Pour autant, nous n'avons pas voulu d'emblée sortir le carton rouge à Ursula von der Leyen et à sa Commission. À la différence marquée de son prédécesseur Jean-Claude Juncker, elle a affirmé vouloir faire d'un "Green Deal" européen un des chantiers majeurs de son quinquennat. Et si cette ambition est encore fort floue (et, comme je l'indique plus haut, partiellement contredite par le refus de remettre en cause des pans entiers des politiques européennes comme sur le commerce ou l'agriculture), elle est renforcée par des éléments rarement évoqués par une responsable du PPE : taxe carbone aux frontières, salaire minimum européen, un revenu minimum européen, un mécanisme européen de réassurance du chômage,... Voter contre aurait signifié que nous n'accordons aucun crédit au discours-programme de la nouvelle Commission. Une telle attitude revenait à faire l'impasse sur les cinq prochaines années, dans un contexte où le GIEC nous en accorde à peine dix pour engager résolument la transition écologique et solidaire : un choix incompatible avec l'éthique de la responsabilité qui est nôtre.
Loin d'une indécision, notre abstention constitue de notre part à la fois une mise à l'épreuve et un engagement à l'égard de la nouvelle Commission Européenne.
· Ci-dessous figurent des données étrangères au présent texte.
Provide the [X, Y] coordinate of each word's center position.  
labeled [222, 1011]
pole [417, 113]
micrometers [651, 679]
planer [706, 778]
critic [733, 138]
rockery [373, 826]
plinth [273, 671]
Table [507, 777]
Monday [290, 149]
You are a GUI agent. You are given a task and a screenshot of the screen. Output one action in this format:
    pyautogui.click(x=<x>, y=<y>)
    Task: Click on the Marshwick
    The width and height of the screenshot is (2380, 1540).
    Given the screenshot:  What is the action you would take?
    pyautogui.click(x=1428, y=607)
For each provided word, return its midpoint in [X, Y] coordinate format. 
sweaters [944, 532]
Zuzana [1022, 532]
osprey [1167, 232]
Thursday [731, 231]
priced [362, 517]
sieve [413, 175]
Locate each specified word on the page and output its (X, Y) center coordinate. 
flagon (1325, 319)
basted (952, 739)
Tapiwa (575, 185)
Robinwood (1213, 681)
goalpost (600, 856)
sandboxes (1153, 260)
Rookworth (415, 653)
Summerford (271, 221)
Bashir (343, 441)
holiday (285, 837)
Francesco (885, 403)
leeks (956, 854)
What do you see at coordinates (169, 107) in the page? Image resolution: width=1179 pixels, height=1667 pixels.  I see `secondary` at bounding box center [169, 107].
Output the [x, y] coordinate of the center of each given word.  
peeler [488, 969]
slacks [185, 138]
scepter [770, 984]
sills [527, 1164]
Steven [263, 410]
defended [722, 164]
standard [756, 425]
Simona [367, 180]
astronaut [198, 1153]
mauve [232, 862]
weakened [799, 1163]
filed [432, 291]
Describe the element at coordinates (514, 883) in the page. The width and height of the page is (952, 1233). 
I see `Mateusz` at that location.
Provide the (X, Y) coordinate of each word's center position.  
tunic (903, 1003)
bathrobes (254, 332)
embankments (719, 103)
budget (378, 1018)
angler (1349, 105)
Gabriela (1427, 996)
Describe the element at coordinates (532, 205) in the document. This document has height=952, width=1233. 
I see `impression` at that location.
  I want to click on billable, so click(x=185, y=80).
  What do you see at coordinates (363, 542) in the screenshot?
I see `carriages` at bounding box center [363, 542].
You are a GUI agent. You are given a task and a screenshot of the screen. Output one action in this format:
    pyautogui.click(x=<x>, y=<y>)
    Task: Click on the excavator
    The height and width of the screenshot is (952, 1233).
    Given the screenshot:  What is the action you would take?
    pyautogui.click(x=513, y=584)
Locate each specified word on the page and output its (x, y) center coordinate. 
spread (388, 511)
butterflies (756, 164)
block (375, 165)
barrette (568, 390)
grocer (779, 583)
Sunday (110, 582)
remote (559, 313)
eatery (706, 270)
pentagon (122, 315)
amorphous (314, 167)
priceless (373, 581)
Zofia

Qu'elle démontre, par ses propositions législatives et budgétaires, qu'elle veut engager l'Europe sur le chemin de la transition et nous serons prêts à contribuer à ses efforts par notre ambition, notre créativité et nos voix au Parlement. Qu'elle renonce face aux partisans du statu-quo productiviste et néo-libéral, et elle nous trouvera en travers de sa route. Qu'elle se mette à présent au travail d'arrache-pied: notre empreinte écologique et les inégalités sont deux bombes à retardement dont les mèches sont déjà sérieusement entamées. Si nous voulons les désamorcer, il n'y a plus une minute à perdre.